─── Source material
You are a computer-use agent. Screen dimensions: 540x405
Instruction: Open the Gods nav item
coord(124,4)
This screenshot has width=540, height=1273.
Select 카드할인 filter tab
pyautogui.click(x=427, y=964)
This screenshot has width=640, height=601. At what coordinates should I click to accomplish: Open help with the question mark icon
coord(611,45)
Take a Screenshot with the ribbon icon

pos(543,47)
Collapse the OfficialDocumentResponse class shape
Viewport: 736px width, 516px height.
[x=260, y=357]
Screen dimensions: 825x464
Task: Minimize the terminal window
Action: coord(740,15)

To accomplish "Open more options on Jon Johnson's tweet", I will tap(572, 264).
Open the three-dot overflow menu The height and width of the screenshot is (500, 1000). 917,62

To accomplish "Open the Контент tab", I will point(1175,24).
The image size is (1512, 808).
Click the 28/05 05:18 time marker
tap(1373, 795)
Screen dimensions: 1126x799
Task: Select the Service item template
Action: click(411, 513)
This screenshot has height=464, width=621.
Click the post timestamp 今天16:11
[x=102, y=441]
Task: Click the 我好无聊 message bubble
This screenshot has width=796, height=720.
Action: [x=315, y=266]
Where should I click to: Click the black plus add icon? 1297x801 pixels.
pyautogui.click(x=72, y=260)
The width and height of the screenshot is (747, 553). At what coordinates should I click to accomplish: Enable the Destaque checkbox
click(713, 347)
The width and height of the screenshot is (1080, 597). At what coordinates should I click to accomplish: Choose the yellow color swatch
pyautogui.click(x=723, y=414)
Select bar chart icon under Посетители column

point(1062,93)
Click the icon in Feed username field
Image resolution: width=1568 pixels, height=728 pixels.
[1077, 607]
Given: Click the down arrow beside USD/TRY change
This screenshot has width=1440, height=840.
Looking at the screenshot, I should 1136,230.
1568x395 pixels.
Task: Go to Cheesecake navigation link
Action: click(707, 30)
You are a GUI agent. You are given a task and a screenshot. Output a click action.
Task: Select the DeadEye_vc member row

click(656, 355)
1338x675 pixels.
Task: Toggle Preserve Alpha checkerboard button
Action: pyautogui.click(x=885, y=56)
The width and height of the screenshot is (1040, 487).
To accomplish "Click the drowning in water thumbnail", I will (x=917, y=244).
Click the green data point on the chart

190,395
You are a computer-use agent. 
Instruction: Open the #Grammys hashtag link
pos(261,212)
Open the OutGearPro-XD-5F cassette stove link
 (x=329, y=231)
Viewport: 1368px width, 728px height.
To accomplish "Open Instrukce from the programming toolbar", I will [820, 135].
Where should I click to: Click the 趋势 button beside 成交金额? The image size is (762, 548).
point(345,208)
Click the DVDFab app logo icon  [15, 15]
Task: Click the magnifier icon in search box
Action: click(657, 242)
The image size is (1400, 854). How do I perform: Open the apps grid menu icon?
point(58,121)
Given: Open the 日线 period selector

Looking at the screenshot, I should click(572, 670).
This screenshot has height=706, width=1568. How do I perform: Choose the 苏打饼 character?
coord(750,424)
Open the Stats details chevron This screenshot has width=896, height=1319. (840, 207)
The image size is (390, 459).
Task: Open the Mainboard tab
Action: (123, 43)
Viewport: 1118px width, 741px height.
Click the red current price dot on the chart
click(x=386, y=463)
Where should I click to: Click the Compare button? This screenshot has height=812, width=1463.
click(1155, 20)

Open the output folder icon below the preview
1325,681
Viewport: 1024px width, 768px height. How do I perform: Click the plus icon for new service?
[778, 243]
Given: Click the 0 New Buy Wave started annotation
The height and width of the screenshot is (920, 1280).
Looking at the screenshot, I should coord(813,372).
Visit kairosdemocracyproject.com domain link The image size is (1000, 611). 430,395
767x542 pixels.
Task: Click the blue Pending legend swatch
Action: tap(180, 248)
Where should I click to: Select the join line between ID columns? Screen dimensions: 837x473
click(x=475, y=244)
──────
Try it :: With every line intact, print the records above again.

Expected answer ::
You are a computer-use agent. Screen dimensions: 540x405
Instruction: Open the Gods nav item
coord(124,4)
This screenshot has width=540, height=1273.
Select 카드할인 filter tab
pyautogui.click(x=427, y=964)
This screenshot has width=640, height=601. At what coordinates should I click to accomplish: Open help with the question mark icon
coord(611,45)
Take a Screenshot with the ribbon icon

pos(543,47)
Collapse the OfficialDocumentResponse class shape
Viewport: 736px width, 516px height.
[x=260, y=357]
Screen dimensions: 825x464
Task: Minimize the terminal window
Action: coord(740,15)

To accomplish "Open more options on Jon Johnson's tweet", I will tap(572, 264).
Open the three-dot overflow menu The height and width of the screenshot is (500, 1000). 917,62

To accomplish "Open the Контент tab", I will point(1175,24).
The image size is (1512, 808).
Click the 28/05 05:18 time marker
tap(1373, 795)
Screen dimensions: 1126x799
Task: Select the Service item template
Action: click(411, 513)
This screenshot has height=464, width=621.
Click the post timestamp 今天16:11
[x=102, y=441]
Task: Click the 我好无聊 message bubble
This screenshot has width=796, height=720.
Action: [x=315, y=266]
Where should I click to: Click the black plus add icon? 1297x801 pixels.
pyautogui.click(x=72, y=260)
The width and height of the screenshot is (747, 553). At what coordinates should I click to accomplish: Enable the Destaque checkbox
click(713, 347)
The width and height of the screenshot is (1080, 597). At what coordinates should I click to accomplish: Choose the yellow color swatch
pyautogui.click(x=723, y=414)
Select bar chart icon under Посетители column

point(1062,93)
Click the icon in Feed username field
Image resolution: width=1568 pixels, height=728 pixels.
[1077, 607]
Given: Click the down arrow beside USD/TRY change
This screenshot has width=1440, height=840.
Looking at the screenshot, I should 1136,230.
1568x395 pixels.
Task: Go to Cheesecake navigation link
Action: click(707, 30)
You are a GUI agent. You are given a task and a screenshot. Output a click action.
Task: Select the DeadEye_vc member row

click(656, 355)
1338x675 pixels.
Task: Toggle Preserve Alpha checkerboard button
Action: pyautogui.click(x=885, y=56)
The width and height of the screenshot is (1040, 487).
To accomplish "Click the drowning in water thumbnail", I will (x=917, y=244).
Click the green data point on the chart

190,395
You are a computer-use agent. 
Instruction: Open the #Grammys hashtag link
pos(261,212)
Open the OutGearPro-XD-5F cassette stove link
 (x=329, y=231)
Viewport: 1368px width, 728px height.
To accomplish "Open Instrukce from the programming toolbar", I will [820, 135].
Where should I click to: Click the 趋势 button beside 成交金额? The image size is (762, 548).
point(345,208)
Click the DVDFab app logo icon  [15, 15]
Task: Click the magnifier icon in search box
Action: click(657, 242)
The image size is (1400, 854). How do I perform: Open the apps grid menu icon?
point(58,121)
Given: Open the 日线 period selector

Looking at the screenshot, I should click(572, 670).
This screenshot has height=706, width=1568. How do I perform: Choose the 苏打饼 character?
coord(750,424)
Open the Stats details chevron This screenshot has width=896, height=1319. (840, 207)
The image size is (390, 459).
Task: Open the Mainboard tab
Action: (123, 43)
Viewport: 1118px width, 741px height.
Click the red current price dot on the chart
click(x=386, y=463)
Where should I click to: Click the Compare button? This screenshot has height=812, width=1463.
click(1155, 20)

Open the output folder icon below the preview
1325,681
Viewport: 1024px width, 768px height. How do I perform: Click the plus icon for new service?
[778, 243]
Given: Click the 0 New Buy Wave started annotation
The height and width of the screenshot is (920, 1280).
Looking at the screenshot, I should coord(813,372).
Visit kairosdemocracyproject.com domain link The image size is (1000, 611). 430,395
767x542 pixels.
Task: Click the blue Pending legend swatch
Action: tap(180, 248)
Where should I click to: Select the join line between ID columns? Screen dimensions: 837x473
click(x=475, y=244)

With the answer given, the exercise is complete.